インターネットやSNS上でのトラブルや誹謗中傷において、よく情報開示請求の話が挙げられるようになってきました。
しかし、情報開示請求によって本当に誹謗中傷コメントを投稿した人物の特定が可能なのでしょうか。
この記事では、元ISP(インターネットプロバイダー)のエンジニア視点からIPアドレスを巡る情報開示の流れと仕組み、そしてどのように特定できるのか解説します。

IPアドレスの情報開示請求とは

インターネット利用時の身元を知る手段として、IPアドレスの情報開示請求があります。
しかし、そのプロセスは一体どのように進むのでしょうか?
IPアドレスの情報開示請求について基本を見ていきましょう。

情報開示請求の流れ

情報開示請求のプロセスは、インターネットやSNS上で発生した問題や犯罪に対する重要な対応策です。
YoutubeなどのコメントやFacebook、Instagram、Xなどのコメント・リプライでも誹謗中傷をした場合に、被害者本人が情報開示請求を行う必要があります。

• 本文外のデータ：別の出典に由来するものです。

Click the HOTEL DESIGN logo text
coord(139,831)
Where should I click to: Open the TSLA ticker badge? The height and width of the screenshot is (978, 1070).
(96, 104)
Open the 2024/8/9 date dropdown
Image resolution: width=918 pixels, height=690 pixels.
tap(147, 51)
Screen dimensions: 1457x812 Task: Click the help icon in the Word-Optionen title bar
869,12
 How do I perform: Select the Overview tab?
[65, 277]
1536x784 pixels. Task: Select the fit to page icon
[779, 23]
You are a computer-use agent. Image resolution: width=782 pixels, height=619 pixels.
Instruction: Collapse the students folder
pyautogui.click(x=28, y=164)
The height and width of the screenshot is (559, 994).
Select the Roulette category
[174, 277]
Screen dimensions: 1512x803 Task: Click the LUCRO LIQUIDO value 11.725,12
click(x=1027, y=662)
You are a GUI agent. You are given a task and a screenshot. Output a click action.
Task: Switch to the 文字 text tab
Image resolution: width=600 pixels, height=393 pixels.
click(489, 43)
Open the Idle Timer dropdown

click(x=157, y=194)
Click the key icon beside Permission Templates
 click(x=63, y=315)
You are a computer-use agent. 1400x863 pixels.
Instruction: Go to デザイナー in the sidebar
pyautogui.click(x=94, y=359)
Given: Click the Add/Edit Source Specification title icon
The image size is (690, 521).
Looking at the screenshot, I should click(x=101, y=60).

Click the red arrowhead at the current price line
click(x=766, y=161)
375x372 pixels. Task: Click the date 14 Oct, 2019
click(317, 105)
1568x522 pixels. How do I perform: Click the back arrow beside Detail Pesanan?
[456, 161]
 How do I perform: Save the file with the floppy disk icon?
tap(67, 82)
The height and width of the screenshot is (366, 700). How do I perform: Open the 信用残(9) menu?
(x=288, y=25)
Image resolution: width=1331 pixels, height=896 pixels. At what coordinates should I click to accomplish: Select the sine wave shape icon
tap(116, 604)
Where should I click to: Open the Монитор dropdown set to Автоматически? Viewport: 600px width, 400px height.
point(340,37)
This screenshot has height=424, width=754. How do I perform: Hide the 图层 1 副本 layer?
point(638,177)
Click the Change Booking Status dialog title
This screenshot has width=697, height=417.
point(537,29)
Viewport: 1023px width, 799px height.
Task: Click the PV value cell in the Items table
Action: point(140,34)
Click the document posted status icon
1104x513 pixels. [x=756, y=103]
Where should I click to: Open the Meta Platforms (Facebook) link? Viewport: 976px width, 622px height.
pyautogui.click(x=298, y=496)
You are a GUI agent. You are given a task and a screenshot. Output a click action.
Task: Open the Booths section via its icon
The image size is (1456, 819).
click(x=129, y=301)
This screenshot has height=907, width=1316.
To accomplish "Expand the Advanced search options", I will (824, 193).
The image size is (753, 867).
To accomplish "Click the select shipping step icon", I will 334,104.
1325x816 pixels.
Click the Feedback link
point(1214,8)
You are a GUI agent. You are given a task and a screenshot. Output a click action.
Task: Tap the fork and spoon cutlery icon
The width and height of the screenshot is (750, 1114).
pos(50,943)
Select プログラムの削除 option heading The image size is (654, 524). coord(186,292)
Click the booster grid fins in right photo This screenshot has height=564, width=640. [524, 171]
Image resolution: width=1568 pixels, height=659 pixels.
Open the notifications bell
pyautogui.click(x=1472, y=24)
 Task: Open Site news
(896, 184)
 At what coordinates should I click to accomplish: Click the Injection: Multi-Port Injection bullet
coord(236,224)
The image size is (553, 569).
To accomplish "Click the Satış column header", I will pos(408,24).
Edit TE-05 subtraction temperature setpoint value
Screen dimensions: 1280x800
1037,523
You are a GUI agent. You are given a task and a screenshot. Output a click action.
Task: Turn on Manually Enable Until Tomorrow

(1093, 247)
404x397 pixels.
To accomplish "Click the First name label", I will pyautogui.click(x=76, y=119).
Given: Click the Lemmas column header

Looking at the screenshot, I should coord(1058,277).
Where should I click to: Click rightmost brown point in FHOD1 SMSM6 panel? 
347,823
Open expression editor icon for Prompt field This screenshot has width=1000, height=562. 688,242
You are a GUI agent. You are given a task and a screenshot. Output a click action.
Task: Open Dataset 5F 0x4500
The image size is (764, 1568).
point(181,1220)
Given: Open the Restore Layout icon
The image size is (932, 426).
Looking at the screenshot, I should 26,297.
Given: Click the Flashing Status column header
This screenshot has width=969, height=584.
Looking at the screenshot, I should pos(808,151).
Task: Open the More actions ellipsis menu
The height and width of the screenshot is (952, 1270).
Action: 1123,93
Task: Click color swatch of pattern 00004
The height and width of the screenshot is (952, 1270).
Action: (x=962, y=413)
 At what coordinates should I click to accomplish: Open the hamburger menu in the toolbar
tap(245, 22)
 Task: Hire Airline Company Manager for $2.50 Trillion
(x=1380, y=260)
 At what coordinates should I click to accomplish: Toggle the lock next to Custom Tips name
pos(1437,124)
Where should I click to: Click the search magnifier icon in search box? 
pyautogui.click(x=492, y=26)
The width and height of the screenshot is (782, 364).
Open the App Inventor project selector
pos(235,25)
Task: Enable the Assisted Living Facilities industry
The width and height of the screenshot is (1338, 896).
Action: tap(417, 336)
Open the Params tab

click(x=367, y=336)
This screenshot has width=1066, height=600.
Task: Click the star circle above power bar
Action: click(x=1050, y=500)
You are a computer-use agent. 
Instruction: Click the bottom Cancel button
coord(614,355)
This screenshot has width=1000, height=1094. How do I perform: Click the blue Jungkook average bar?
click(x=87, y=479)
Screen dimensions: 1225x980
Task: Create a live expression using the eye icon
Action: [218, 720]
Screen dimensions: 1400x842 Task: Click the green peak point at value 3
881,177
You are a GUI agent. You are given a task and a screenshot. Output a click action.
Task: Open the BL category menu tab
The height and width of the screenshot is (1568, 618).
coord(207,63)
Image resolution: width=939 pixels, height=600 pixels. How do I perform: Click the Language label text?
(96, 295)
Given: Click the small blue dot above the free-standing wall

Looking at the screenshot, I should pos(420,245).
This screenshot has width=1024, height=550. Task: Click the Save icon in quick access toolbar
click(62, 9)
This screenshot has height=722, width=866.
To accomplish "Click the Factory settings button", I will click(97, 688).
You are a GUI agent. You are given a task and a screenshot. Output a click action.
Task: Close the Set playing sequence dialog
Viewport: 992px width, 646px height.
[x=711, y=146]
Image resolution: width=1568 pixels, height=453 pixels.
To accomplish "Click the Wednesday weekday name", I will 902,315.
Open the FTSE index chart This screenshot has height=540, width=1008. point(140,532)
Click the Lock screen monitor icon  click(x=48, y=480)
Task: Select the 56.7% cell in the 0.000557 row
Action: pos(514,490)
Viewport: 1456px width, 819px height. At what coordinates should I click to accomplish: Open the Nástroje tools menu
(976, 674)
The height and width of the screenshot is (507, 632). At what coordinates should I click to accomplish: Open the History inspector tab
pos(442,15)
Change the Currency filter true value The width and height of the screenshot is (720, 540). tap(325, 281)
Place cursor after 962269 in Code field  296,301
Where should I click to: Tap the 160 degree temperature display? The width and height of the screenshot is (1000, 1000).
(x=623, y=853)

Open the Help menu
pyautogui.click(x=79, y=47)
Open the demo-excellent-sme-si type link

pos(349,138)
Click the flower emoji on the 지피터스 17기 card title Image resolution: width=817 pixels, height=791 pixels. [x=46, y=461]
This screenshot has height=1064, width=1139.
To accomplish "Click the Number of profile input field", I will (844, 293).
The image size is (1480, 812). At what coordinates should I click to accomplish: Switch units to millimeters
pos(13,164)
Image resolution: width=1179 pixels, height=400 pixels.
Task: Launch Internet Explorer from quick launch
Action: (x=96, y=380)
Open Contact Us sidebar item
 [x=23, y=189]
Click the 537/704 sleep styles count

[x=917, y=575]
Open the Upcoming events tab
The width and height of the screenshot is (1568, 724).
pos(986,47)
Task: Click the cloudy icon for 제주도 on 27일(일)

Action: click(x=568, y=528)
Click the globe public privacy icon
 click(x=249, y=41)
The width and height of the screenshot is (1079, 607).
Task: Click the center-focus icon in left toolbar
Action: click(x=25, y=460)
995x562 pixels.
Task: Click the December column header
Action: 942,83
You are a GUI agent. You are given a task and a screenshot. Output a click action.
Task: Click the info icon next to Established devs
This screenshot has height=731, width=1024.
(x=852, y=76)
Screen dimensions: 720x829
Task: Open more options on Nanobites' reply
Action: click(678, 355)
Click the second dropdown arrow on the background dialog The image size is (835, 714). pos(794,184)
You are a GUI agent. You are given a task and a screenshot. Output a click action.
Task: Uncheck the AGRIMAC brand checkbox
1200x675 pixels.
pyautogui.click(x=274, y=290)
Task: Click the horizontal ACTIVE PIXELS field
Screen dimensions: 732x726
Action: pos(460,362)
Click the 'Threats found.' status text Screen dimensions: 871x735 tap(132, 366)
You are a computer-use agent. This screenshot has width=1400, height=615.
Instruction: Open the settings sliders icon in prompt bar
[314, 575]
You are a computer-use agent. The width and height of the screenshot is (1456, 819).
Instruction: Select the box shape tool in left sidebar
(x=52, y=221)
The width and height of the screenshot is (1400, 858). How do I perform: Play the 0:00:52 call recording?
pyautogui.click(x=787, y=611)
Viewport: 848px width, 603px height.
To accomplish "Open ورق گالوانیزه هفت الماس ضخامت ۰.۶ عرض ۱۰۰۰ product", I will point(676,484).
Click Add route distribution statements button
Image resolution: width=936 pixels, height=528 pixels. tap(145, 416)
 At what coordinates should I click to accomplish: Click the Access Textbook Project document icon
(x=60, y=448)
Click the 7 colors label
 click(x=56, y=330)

この手続きは、まず法的根拠に基づいて行われ、具体的には、警察や弁護士、そして個人や企業が、適切な法的手続きを経て、インターネットサービスプロバイダー(ISP)に対し、特定のIPアドレスに関連する情報の提供を要請します。
ISPは、法令に従い、または裁判所の命令があった場合に限り、ユーザーのプライバシーを守る責任とのバランスを考えながら、要求された情報を提供することになります。
この情報には、IPアドレスの割り当て記録、接続日時、利用データ量など、事件の調査に役立つ様々なログが含まれていることがあります。
このような過程で、IPアドレスから特定の個人や団体を特定することが可能となります。

IPアドレスに含まれる情報とは

IPアドレスはインターネット上での機器同士の通信を可能にするために必要な、ユニークなアドレスです。
皆さんも、確認くんなどで自身のIPアドレスを簡単に確認することができます。
このアドレスを利用して世界中のサーバーや人物とつながることが可能となっています。

このIPアドレス自体が単体で個人を特定する情報を持つわけではありませんが、IPアドレスを通じて得られる情報は、個人を特定する貴重な手がかりとなり得ます。
具体的には、IPアドレスは特定のインターネットサービスプロバイダー(ISP)が割り当てているためです。
そのため、ISPが保持する情報には、顧客の契約情報、接続ログ、時には具体的なサービス利用履歴などが含まれています。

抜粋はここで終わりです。